We need an editorial agreement on how to name people whose titles are identical but span different time periods and continents.

The problem is not limited to royalty, and I can give you examples of people who are involved in the same field (computer networking) and at the same time (now) and have the same name.

...

I had hoped that everyone would be enthusiastic about removing the limitation of "page identifier" must= "article title", because it gives us scope to, if we wish, have two articles with the same title. I would have thought the extra flexibility would have been welcomed, not questioned, and am frankly somewhat flabbergasted at the reception. I mean, just because it's there, that doesn't mean we have to use it; it's just one more tool in the toolbox.

Well, disambiguating phrases have always been used, first by Wikipedia and now by CZ, to distinguish titles of articles about any item that shares a descriptor with another item.  I'm not sure what problem Noel is trying to solve with his proposal.  It is a great advantage that we have such disambiguating phrases, not only in the URL/database identifier, but also in the human-readable page title (what goes in the <title> tag) as well as the title at the top of the page.  We need to make distinctions in all three places.  That's because humans get confused even more than computers do, and the more we make distinctions, the less confused we'll be, and less confusion is good!

I don't know, but I suspect the reason you don't want the human-readable title at the top of the page to include the parenthetical disambiguating phrase is that the phrase is not part of the name of, e.g., Charles II.  And that's right, Charles II was never called "Charles II (France)."  But that's OK, of course, because with the human-readable title at the top of the page, we are naming the article, not the human being.

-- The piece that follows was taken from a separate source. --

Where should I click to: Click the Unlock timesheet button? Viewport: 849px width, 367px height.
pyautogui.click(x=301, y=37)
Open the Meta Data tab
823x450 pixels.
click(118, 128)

Do you think anybody gets confused by something like "Apollo (Greek god)," as if that whole thing, including the parentheses and the words "Greek god," were somehow part of the proper name of Apollo?  Of course not.  Nobody will get confused that way.  Similarly, I doubt that many people will get confused about "Charles II (France)."  And if you think they will, then by all means, unconfuse them in the first paragraph of the article.

The way I see the issue, we are trying to decide whether

(1) the confusion suffered by people who mistakenly take the title of the article to be the title of the thing the article descibes, e.g., the article title "Charles II (France)" is taken to imply that the king's name was "Charles II (France),"

is greater or less than

(2) the confusion suffered by people who see an obviously ambiguous title, "Charles II," and are forced to look at the first line of the article or follow a disambiguation notice link in order to determine whether the article concerns what they're interested in, and then if necessary to find the appropriate article.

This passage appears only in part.